Remember that the most common-sense digital policies still apply
The 2016 election didn't abolish all of the rules. Some still apply and should definitely be included in your digital policies:
- Claim every domain you can think of that a supporter might type into a search engine. Jeb Bush not claiming www.jebbush.com (the official campaign domain was www.jeb2016.com) was a rookie mistake, and he deserved to have his supporters redirected to Trump's site.
- Choose your campaign's Twitter handle wisely. It should be obvious, not clever or cutesy. In addition, consider creating accounts with possible variations of the Twitter handle you chose so that no one else can use them.
- Give the same care to selecting hashtags. When considering a hashtag, conduct a search to understand its current use -- it might not be what you think! When making up new hashtags, try to avoid anything that could be hijacked for a different purpose -- one that might end up embarrassing you.
- Make sure that anyone authorized to Tweet, post, etc., on your behalf has a copy of your digital policies and understands the reasons behind them. (People are more likely to follow a rule if they understand why it's important.)
- Decide what you'll do if you make an online faux pas that starts a firestorm. What's your emergency plan?
- Consider sending an email to supporters who sign up on your website, thanking them for their support and suggesting ways (based on digital policies) they can help your messaging efforts. If you let them know how they can best help you, most should be happy to comply. It's a small ask that could prevent you from having to publicly disavow an ardent supporter.

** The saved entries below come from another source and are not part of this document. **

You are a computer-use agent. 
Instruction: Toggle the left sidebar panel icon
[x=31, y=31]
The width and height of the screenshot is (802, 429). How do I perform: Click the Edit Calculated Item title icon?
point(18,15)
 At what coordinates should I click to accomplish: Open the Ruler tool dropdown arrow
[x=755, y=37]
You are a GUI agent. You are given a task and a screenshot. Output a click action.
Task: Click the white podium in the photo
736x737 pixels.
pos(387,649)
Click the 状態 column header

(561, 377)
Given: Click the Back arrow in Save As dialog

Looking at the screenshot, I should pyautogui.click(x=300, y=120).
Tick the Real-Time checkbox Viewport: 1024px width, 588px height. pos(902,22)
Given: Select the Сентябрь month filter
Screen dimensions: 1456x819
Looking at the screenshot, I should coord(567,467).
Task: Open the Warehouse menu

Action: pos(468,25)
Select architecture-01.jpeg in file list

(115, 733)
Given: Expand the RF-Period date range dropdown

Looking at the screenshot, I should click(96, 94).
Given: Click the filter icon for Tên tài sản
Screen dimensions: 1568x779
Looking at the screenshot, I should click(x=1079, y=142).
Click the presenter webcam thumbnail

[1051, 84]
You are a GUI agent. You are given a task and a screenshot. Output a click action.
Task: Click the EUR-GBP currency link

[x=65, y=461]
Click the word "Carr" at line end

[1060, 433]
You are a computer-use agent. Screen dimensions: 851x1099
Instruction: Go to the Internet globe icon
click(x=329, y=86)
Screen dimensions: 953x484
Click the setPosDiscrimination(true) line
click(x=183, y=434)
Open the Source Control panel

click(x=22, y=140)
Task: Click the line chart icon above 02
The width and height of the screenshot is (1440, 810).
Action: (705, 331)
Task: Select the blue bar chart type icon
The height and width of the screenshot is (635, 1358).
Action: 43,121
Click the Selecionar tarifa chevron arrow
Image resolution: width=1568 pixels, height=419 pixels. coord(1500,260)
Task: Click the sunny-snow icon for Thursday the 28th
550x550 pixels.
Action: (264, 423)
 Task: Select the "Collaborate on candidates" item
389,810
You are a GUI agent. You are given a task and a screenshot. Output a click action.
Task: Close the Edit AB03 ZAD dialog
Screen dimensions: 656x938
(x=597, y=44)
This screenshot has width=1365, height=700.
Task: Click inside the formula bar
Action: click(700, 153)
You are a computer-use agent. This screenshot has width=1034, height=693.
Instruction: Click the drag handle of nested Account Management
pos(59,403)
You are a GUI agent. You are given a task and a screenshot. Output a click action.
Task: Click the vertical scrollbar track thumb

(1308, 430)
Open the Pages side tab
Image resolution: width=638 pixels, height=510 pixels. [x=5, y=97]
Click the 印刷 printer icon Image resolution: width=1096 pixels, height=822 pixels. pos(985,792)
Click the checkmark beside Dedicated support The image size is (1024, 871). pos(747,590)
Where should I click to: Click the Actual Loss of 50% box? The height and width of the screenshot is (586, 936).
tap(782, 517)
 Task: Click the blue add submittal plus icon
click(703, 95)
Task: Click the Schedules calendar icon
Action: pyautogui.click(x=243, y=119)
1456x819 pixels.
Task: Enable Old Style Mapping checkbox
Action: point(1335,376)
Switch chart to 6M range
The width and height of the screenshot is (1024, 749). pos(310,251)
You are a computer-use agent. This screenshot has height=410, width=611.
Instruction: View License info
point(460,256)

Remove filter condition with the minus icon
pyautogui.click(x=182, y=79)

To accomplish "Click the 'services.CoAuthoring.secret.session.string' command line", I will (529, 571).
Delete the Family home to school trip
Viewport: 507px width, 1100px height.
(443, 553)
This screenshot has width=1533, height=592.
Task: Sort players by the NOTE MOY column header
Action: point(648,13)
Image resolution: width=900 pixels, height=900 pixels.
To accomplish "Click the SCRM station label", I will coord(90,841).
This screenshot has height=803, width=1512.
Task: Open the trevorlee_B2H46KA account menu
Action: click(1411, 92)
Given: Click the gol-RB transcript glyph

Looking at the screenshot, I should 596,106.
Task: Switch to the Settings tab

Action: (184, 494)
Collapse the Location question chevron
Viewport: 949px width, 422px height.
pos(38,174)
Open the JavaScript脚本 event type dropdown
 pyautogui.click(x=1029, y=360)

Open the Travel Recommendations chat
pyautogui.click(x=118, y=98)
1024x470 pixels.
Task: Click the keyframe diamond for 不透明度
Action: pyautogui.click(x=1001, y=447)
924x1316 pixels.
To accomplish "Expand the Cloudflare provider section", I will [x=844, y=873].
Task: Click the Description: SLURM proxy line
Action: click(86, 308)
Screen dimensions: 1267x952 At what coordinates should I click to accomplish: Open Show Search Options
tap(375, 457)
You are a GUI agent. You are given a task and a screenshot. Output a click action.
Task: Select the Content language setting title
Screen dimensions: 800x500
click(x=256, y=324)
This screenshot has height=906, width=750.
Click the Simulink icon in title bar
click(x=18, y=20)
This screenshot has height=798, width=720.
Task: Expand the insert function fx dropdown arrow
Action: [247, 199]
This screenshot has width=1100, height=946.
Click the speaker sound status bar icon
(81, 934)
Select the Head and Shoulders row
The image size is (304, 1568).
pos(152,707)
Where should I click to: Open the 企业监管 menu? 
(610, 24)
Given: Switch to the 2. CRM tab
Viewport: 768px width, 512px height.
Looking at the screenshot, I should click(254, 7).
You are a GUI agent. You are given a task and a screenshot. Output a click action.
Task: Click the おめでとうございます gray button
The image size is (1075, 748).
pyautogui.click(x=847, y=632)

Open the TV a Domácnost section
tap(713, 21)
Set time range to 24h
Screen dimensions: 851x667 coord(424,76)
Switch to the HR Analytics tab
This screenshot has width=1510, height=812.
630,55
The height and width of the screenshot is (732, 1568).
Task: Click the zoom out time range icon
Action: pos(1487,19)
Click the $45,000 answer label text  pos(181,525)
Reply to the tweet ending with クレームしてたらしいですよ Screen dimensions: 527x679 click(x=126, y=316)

- Make sure you're compliant with all applicable regulations: campaign finance, accessibility, privacy, etc. Adopt a double opt-in policy, so that users who sign up for your newsletter or email list through your website have to confirm by clicking on a link in an email. (And make sure your email template provides an easy way for people to unsubscribe.)
- Few people thought 2016 would end the way it did. And there's no way to predict quite yet what forces will shape the 2020 election. Careful tracking of your messaging (likes, shares, comments, etc.) will tell you if you're on track or if public opinion has shifted yet again. If so, your messaging needs to shift with it. Ideally, one person should be responsible for monitoring reaction to the campaign's messaging and for raising a red flag if reactions aren't what was expected.
Thankfully, the world hasn't completely lost its marbles
Whatever the outcome of the election may be, candidates now face a situation where long-standing rules of behavior no longer apply. You now have to make your own rules -- your own digital policies. You can't make assumptions about what the voting public will or won't accept. You can't assume that "They'll never vote for someone who acts like that"; neither can you assume, "Oh, I can get away with that, too." So do it right from the beginning. Because in this election, I predict that sound digital policies combined with authenticity will be your best friend.